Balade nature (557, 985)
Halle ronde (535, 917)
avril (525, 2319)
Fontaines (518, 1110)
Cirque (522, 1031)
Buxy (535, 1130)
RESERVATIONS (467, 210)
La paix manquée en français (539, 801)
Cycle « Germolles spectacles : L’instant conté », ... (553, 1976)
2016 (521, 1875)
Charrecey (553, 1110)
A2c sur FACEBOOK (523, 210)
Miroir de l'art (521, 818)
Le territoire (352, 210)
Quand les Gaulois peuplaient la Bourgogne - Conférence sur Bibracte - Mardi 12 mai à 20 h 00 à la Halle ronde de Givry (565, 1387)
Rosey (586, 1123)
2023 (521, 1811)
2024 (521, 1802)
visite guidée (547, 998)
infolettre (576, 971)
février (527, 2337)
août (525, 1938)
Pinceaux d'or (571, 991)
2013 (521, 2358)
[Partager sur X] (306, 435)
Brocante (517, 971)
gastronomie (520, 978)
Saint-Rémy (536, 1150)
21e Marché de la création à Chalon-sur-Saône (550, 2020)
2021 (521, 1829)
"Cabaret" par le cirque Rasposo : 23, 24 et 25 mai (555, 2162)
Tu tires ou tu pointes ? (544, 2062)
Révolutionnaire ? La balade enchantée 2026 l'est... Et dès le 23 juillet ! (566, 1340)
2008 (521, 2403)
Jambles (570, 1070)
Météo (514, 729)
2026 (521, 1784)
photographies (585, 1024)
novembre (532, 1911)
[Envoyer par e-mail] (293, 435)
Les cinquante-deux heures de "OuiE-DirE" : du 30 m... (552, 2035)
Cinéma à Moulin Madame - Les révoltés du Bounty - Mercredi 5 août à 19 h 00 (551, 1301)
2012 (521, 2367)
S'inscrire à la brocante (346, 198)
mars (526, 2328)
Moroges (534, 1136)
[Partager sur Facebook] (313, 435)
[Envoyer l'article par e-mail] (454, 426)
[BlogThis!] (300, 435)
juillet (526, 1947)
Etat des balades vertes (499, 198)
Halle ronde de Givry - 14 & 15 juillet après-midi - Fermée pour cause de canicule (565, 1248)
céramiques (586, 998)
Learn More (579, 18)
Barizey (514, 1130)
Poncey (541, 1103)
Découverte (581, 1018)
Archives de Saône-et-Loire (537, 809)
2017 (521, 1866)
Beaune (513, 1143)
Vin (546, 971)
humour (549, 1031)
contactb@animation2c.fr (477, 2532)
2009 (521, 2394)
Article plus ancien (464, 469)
§
» **TASK BRIEF**:
Answer with one number, namely how many lines of the material hold the string "Saône".

» **COMPLETED EXERCISE**:
2